Good teaching for gifted learners is paced in response to the student's individual needs. The discovery basis of the curriculum allows students to progress through individual sections to the depth of their own need. The sections almost always provide an extension section for even more advanced students. There are also several projects throughout each chapter providing potential enrichment to gifted students. However, Since each lesson requires a discovery they take longer than a typical lesson, even for gifted students so pacing may be difficult in relation to time. This leads me to believe the pacing set up in the curriculum supports gifted students for the most part, although there may be some weaknesses.

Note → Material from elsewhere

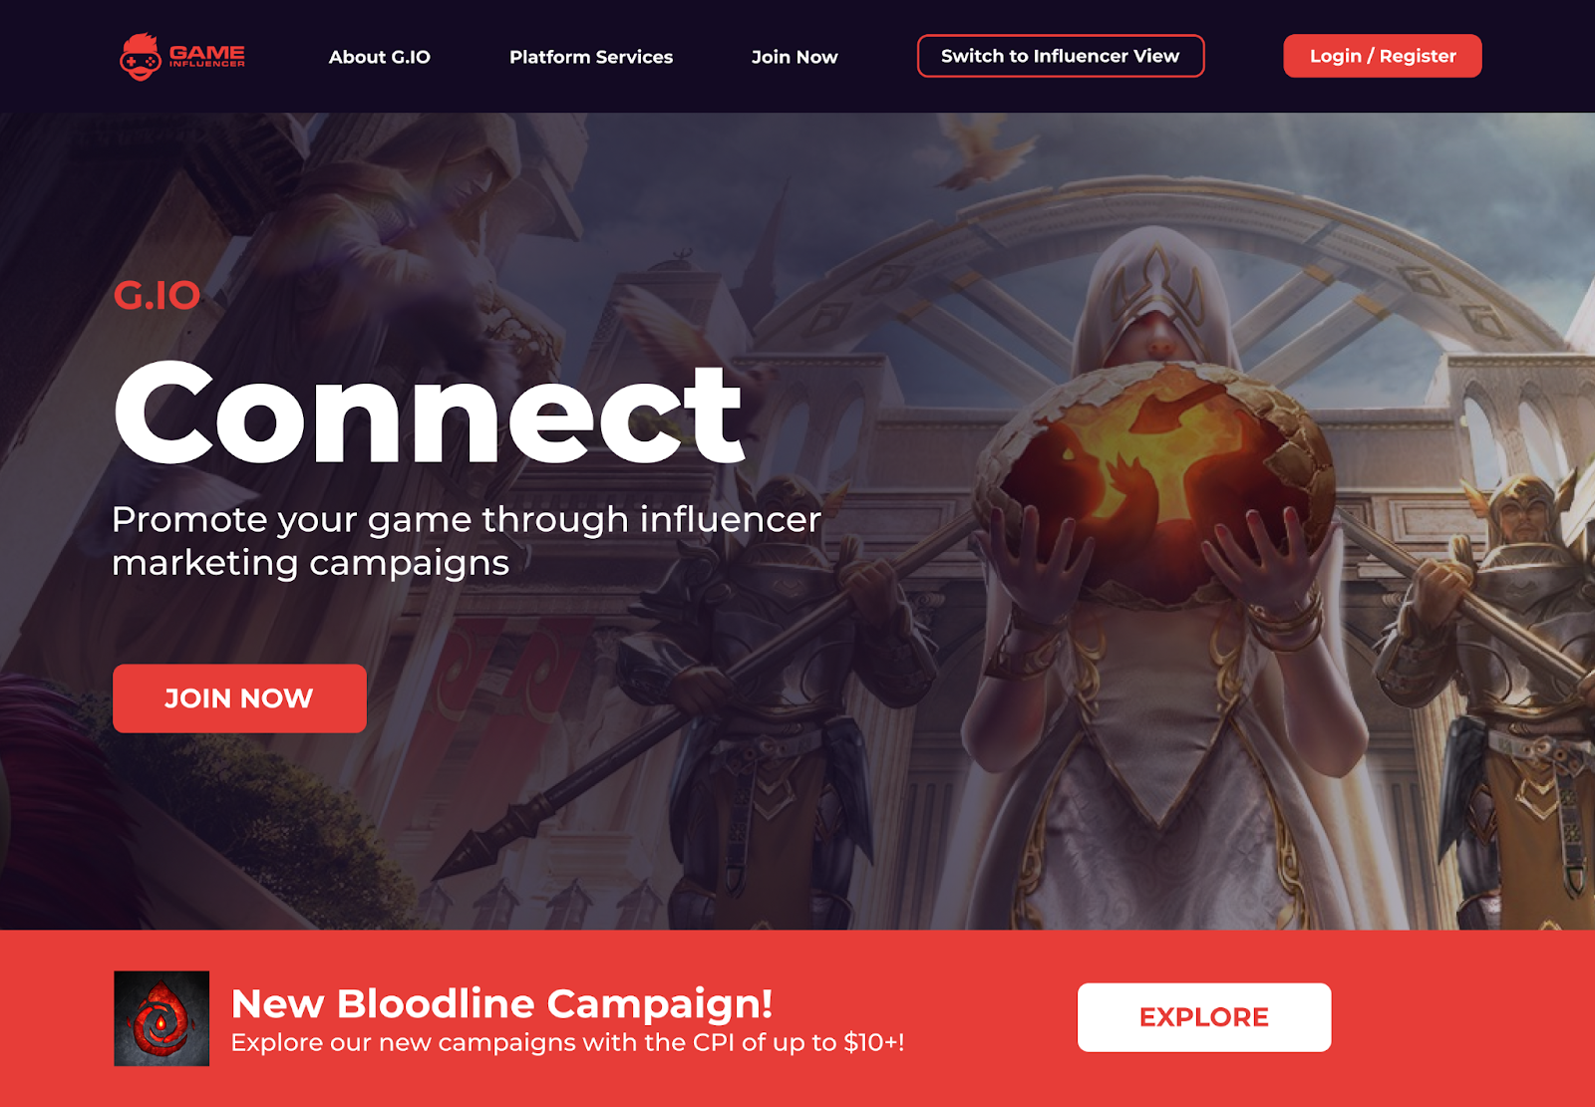Click the white EXPLORE button

click(1204, 1017)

Good teaching for gifted learners requires an understanding of "supported risk." In my opinion these books do the best of any that I have seen to encourage students to take risks. With the discovery based lessons there is no exact answer that students have to find, leading them to investigate in any manner that they see fit. There are often times no instructions to even go by other than occasional teacher guidance. Also, the questions throughout all of the sections are open-ended, complex


and abstract which is exactly what the gifted students need in order to get the supported risk-taking. This book does a fantastic job of encouraging students to not know the exact answer. Technology and Gifted Students In order to investigate the technological applications for the gifted classroom I looked in to using Tinkerplots and Geometers Sketchpad in the classroom to enrich the learning experience. On the curriculum website they have learning modules that you can purchase that can help you to incorporate the technology in a more in-depth manner. When I went through some of the tutorials I saw several opportunities for students to work through problems independently as well as opportunities for flipped classrooms to engage students in discussion more in the classroom. They also have websites on-line that can link to lesson plans that use Tinkerplots and Geometer Sketchpad as discovery based lessons. However, if teachers are for some reason unable to use these programs (whether it be cost or another obstacle) then there is also the option of using the dynamic geometry software called Geogebra, which is free. Free resources comes with this as well on the Geogebra website as well as GeogebraTube that provides resource videos.